Constitutional Law

OMBUDSMAN Carpio-Morales v. CA and Jejomar Binay G.R. Nos. 217126-27, November 10, 2015 Doctrine of Condonation Abandoned


A complaint/affidavit was filed before the Office of the Ombudsman against Binay, Jr. and other public officers and employees of the City Government of Makati (Binay, Jr., et al), accusing them of Plunder and violation of RA 3019, otherwise known as “The Anti-Graft and Corrupt Practices Act,” in connection with the five phases of the procurement and construction of the Makati City Hall Parking Building.

Before Binay, Jr., et al.’s filing of their counter-affidavits, the Ombudsman issued the order placing Binay, Jr., et al. under preventive suspension for not more than six months without pay, during the pendency of the OMB Cases.

The Ombudsman ruled that the requisites for the preventive suspension of a public officer are present, and that their continued stay in office may prejudice the investigation relative to the OMB Cases filed against them.

Binay, Jr. filed a petition for certiorari before the CA seeking the nullification of the preventive suspension order, and praying for the issuance of a TRO and/or WPI to enjoin its implementation.

Primarily, Binay, Jr. argued that he could not be held administratively liable for any anomalous activity attending any of the five phases of the Makati Parking Building project since: (a) Phases I and II were undertaken before he was elected Mayor of Makati in 2010; and (b) Phases III to V transpired during his first term and that his re-election as City Mayor of Makati for a second term effectively condoned his administrative liability therefor, if any, thus rendering the administrative cases against him moot and academic.

Prior to the hearing of the oral arguments before the CA, the Ombudsman filed the present petition before this Court, assailing the CA’s Resolution, which granted Binay, Jr.’s prayer for TRO.

The Ombudsman claims that the CA had no jurisdiction to grant Binay, Jr.’s prayer for a TRO.


Whether or not the doctrine of condonation should apply in Binay’s case.


The petition is partly meritorious.

This Court simply finds no legal authority to sustain the condonation doctrine in this jurisdiction. It was a doctrine adopted from one class of US rulings way back in 1959 and thus, out of touch from – and now rendered obsolete by – the current legal regime. In consequence, it is high time for this Court to abandon the condonation doctrine that originated from Pascual, and affirmed in the cases following the same, such as Aguinaldo, Salalima, Mayor Garcia, and Governor Garcia, Jr. which were all relied upon by the CA.

It should, however, be clarified that this Court’s abandonment of the condonation doctrine should be prospective in application for the reason that judicial decisions applying or interpreting the laws or the Constitution, until reversed, shall form part of the legal system of the Philippines.

The condonation doctrine was first enunciated in Pascual v. Hon. Provincial Board of Nueva Ecija, There is no truth in Pascual’s postulation that the courts would be depriving the electorate of their right to elect their officers if condonation were not to be sanctioned. In political law, election pertains to the process by which a particular constituency chooses an individual to hold a public office.

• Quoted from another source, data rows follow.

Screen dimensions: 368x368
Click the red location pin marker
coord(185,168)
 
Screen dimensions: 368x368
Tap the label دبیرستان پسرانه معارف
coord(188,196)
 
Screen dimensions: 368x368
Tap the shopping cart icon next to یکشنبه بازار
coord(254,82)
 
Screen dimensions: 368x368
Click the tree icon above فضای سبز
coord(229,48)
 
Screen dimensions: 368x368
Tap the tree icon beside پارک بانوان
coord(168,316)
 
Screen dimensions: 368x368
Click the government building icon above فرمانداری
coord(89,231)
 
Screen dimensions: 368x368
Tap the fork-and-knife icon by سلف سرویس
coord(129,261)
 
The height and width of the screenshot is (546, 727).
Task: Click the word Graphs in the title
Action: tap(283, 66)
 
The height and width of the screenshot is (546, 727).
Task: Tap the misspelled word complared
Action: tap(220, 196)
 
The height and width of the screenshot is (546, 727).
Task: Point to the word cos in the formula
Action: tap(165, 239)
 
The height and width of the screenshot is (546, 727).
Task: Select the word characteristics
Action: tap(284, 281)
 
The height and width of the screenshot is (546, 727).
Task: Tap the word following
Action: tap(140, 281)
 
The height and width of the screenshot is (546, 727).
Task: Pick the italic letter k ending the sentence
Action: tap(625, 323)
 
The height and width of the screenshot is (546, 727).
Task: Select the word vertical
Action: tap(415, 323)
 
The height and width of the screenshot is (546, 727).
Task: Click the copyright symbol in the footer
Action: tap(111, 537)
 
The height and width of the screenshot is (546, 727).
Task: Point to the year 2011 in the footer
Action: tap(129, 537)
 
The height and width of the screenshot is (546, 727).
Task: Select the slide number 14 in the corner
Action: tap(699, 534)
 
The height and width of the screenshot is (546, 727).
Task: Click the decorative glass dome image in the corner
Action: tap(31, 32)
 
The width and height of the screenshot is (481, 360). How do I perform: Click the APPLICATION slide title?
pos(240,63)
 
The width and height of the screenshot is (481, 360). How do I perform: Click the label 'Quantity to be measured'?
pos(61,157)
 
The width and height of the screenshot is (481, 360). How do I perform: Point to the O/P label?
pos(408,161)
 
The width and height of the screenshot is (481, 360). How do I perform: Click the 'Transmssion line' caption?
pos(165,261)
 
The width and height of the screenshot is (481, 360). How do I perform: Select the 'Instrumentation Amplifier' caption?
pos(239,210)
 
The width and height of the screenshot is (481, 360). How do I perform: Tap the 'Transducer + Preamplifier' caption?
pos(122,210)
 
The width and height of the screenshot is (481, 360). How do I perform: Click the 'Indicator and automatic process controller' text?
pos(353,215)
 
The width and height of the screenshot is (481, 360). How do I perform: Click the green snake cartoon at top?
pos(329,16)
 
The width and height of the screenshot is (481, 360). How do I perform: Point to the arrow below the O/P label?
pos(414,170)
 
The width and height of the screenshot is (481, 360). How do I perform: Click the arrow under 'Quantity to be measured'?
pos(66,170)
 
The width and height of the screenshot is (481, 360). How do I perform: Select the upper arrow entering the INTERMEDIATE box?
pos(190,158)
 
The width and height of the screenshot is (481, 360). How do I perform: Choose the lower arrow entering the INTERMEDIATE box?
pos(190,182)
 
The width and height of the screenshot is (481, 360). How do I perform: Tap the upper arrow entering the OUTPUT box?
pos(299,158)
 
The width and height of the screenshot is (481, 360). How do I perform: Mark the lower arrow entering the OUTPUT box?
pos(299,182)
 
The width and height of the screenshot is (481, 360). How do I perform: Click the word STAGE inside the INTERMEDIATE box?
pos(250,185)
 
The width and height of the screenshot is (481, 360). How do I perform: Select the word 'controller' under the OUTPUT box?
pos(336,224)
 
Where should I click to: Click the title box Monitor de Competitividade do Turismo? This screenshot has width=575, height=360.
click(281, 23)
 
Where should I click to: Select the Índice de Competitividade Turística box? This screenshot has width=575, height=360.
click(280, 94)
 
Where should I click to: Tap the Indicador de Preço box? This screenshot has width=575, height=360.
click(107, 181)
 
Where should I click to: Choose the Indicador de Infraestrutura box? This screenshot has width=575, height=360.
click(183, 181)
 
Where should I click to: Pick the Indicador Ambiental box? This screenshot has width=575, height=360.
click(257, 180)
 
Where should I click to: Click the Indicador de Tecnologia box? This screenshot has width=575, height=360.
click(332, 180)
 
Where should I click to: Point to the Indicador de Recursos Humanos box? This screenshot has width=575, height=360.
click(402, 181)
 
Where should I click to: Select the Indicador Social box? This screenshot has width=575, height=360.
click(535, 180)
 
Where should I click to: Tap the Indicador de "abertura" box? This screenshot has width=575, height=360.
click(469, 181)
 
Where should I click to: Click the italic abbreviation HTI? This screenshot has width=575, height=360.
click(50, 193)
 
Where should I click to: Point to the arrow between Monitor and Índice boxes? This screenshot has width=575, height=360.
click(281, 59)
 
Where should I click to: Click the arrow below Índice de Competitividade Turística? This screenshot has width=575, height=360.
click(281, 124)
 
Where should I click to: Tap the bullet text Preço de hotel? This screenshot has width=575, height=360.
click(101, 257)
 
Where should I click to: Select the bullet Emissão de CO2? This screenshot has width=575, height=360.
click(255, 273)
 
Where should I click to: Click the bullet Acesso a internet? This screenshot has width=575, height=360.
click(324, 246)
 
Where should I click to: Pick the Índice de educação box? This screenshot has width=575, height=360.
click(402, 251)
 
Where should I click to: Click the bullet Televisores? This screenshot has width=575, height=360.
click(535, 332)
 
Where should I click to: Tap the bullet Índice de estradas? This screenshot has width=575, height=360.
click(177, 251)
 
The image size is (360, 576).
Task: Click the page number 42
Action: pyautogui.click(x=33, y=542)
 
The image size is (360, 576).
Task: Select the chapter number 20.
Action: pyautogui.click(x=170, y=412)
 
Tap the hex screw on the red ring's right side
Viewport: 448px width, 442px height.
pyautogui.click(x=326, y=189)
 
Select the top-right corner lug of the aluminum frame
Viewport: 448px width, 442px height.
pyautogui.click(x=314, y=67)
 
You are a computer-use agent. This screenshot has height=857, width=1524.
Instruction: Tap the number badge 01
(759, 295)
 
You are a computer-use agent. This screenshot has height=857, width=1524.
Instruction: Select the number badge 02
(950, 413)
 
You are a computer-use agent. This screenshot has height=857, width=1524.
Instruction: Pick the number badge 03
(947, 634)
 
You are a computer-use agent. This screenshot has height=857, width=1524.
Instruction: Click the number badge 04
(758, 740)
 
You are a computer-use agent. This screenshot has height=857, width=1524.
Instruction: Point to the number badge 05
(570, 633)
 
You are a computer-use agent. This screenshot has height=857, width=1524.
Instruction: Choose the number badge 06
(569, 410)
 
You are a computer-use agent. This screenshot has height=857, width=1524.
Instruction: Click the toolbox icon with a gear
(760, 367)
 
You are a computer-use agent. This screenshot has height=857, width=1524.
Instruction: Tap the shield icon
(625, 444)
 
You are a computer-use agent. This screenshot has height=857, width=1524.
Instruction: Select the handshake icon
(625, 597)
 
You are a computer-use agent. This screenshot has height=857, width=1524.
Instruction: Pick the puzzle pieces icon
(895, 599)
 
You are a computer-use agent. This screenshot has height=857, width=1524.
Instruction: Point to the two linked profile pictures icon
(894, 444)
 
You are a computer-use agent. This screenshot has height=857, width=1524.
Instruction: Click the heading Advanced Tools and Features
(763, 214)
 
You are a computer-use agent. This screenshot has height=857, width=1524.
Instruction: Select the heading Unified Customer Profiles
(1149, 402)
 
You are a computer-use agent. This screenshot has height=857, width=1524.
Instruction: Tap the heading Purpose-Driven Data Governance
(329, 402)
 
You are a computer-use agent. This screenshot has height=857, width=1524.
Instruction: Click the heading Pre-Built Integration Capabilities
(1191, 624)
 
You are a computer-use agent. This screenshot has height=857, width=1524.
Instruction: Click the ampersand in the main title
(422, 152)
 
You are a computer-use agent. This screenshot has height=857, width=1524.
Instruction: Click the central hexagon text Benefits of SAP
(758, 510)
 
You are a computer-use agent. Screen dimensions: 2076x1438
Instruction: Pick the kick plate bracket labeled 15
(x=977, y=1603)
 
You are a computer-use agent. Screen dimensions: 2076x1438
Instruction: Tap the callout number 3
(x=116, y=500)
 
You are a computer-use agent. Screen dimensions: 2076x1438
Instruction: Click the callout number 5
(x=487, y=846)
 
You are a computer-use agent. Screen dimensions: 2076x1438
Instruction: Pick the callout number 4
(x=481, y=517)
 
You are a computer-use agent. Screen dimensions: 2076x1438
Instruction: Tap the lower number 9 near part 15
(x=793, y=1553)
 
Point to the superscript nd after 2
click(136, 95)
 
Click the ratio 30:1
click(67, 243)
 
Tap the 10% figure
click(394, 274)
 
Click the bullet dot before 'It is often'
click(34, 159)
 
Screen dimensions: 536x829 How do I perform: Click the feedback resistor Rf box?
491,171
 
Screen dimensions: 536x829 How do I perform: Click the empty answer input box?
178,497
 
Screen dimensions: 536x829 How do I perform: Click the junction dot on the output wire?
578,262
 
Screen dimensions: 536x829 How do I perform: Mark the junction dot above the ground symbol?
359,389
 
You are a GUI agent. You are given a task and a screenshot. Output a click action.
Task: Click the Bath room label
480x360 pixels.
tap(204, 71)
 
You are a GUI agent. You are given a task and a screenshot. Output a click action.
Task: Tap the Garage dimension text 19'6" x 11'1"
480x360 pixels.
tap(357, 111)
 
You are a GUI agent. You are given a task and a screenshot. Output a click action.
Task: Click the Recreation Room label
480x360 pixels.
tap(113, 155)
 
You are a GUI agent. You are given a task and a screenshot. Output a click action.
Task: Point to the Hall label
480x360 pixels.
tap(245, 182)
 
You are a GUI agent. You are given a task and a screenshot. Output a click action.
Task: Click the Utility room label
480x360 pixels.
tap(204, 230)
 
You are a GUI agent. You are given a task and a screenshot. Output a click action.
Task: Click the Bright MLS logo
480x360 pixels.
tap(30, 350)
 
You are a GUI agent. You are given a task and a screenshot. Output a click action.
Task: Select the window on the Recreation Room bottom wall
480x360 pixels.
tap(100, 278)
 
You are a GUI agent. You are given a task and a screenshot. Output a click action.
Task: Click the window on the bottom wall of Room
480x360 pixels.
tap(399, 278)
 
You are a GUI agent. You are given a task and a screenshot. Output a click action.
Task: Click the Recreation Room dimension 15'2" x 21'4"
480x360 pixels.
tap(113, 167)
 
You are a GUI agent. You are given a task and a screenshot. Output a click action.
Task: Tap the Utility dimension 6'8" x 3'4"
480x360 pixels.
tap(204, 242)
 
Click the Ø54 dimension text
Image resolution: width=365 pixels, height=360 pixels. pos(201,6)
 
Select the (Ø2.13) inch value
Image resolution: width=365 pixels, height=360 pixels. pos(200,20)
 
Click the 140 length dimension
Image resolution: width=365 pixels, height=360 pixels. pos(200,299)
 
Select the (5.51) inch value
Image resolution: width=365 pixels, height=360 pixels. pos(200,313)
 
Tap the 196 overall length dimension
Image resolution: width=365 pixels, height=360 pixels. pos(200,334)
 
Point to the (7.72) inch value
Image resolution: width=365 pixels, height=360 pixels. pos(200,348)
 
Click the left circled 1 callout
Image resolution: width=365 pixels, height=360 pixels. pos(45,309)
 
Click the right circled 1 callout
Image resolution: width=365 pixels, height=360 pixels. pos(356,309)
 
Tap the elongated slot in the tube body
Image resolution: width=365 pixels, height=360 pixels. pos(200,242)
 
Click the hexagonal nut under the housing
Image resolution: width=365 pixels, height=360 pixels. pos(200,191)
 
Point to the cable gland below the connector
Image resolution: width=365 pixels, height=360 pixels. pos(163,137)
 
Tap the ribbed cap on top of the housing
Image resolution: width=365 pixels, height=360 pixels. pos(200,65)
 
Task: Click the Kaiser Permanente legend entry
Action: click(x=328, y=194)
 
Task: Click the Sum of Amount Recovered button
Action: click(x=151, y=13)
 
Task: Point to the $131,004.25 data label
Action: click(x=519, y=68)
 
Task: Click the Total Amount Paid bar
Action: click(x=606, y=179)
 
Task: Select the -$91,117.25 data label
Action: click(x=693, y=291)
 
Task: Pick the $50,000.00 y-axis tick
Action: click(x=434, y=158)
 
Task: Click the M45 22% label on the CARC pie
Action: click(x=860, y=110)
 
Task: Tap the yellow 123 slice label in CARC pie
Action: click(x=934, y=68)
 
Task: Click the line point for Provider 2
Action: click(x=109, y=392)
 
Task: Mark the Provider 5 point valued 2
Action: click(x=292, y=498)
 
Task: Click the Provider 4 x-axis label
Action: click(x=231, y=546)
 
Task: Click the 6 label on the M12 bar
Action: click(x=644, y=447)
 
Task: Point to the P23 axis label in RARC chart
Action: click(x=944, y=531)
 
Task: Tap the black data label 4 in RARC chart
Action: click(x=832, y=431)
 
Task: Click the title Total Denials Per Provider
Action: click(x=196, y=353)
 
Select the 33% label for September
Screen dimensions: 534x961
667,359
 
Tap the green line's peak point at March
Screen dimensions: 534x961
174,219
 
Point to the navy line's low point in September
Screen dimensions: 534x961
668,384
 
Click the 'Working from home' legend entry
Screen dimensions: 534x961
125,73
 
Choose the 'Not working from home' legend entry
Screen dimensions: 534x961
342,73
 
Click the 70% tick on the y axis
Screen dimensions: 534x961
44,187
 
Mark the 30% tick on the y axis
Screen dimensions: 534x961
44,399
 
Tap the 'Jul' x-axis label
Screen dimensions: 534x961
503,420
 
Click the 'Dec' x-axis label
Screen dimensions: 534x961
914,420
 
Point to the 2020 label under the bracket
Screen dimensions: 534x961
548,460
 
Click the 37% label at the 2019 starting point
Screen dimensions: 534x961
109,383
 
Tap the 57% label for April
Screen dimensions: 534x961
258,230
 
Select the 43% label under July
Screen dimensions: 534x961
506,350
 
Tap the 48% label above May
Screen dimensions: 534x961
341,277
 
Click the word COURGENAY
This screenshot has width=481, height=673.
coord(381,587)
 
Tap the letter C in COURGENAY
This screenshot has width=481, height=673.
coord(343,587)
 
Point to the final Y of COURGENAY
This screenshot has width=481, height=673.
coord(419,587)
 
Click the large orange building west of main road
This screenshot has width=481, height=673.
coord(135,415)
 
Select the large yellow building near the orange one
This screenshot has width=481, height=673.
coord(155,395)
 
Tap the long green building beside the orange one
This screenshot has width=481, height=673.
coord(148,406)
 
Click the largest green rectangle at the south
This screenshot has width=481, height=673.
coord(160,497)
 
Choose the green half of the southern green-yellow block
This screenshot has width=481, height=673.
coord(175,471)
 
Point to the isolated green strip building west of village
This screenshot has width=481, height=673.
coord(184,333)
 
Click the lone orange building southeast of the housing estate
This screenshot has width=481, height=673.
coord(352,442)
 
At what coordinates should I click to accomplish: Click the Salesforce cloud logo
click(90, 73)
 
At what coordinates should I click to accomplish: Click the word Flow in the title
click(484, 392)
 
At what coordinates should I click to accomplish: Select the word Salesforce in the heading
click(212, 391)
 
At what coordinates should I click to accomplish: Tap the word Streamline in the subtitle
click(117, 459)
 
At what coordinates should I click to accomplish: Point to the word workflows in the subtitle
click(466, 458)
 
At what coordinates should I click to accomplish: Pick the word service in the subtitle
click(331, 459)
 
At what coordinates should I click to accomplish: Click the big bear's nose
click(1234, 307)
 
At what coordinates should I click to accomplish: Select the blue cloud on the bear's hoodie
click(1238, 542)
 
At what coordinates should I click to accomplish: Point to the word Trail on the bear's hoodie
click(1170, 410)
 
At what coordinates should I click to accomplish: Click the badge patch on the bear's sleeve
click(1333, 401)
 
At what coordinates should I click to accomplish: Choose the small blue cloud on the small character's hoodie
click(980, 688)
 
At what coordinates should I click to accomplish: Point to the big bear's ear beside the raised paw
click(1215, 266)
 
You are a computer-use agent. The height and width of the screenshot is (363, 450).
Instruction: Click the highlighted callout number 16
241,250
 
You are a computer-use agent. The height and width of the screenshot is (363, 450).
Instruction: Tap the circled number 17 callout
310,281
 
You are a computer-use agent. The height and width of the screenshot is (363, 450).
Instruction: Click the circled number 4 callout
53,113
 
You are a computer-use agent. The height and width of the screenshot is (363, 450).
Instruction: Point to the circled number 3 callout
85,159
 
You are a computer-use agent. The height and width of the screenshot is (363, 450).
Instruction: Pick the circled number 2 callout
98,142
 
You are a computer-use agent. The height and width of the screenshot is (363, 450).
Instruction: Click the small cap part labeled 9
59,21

In this jurisdiction, there is, again, no legal basis to conclude that election automatically implies condonation. Neither is there any legal basis to say that every democratic and republican state has an inherent regime of condonation. If condonation of an elective official’s administrative liability would perhaps, be allowed in this jurisdiction, then the same should have been provided by law under our governing legal mechanisms. May it be at the time of Pascual or at present, by no means has it been shown that such a law, whether in a constitutional or statutory provision, exists.

Therefore, inferring from this manifest absence, it cannot be said that the electorate’s will has been abdicated.